PRes=Primary Reserve

MM


----------



## Eye In The Sky (6 Feb 2012)

PRES = Primary Reserve   (you know, the component  you are releasing from)  :facepalm:   

I don't know what your unit processes are.  I am just telling you there is an actual FORM to fill out and your OR should have it.  I'd suspect you will submit a memo, and attach the form, and list the form as a reference.  

If they don't, PM me and I'll make sure you get a copy.  I just saw one last week, I had no idea they existed until then.


----------



## CountDC (7 Feb 2012)

If you have access then this link states:  http://cmp-cpm.forces.mil.ca/DHRIM/mhrrp/Ch15/engraph/ch15b_e.asp

12. A member who requests a release from the P Res must do so by completing the “Res F – Application for Voluntary Release/Transfer” at Annex F, Appendix 2. The request for voluntary release should be submitted preferably 6 months prior to the requested release date but no later than 30 days prior to the release date, through the chain of command to the approving release authority.

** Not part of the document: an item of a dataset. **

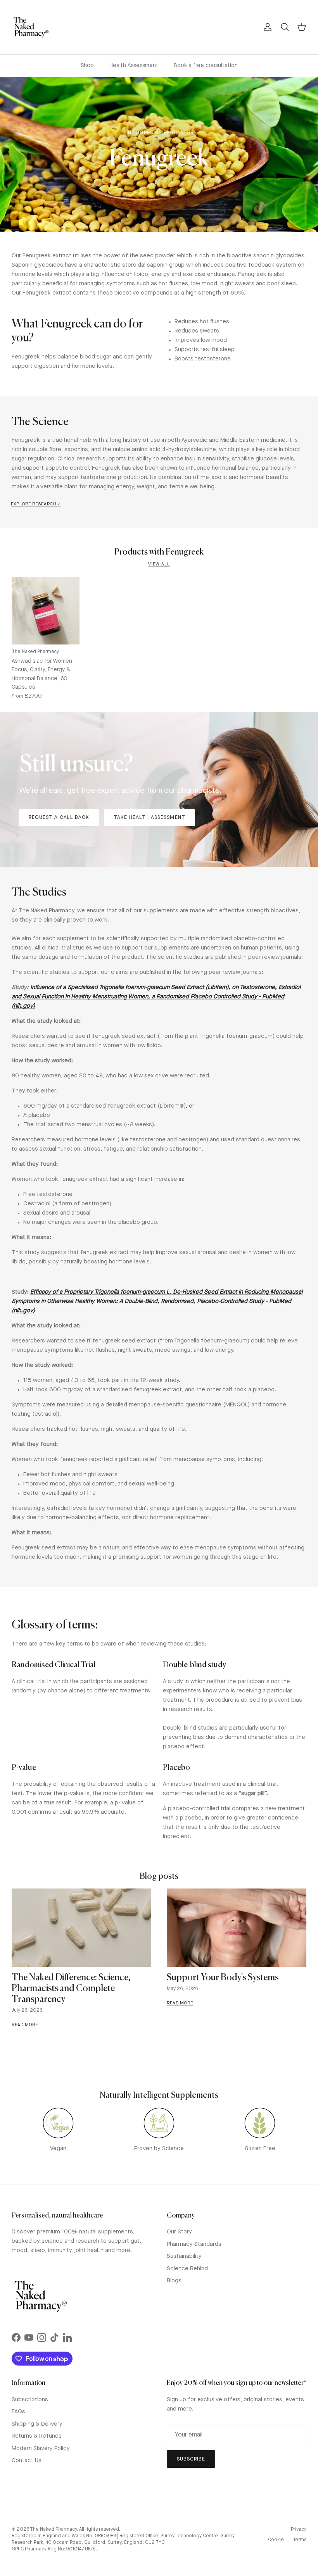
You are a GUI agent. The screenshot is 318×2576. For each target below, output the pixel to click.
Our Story (179, 2232)
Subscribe (191, 2459)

This particula form has been around since 2009 but I remember completing one in 1999.


----------



## Eye In The Sky (7 Feb 2012)

Really?  I'd never seen one in my PRes service, including my CT years ago.  I think I emailed the Clk and said "I am CTing eff date X".


----------



## CountDC (8 Feb 2012)

lol  not surprised.  The form in 99 may have been a local one - can't remember now but I had to do one along with the RFRGP(??) form.   I like that you were emailing the clerk to let them know about your CT, should have been the other way around.


----------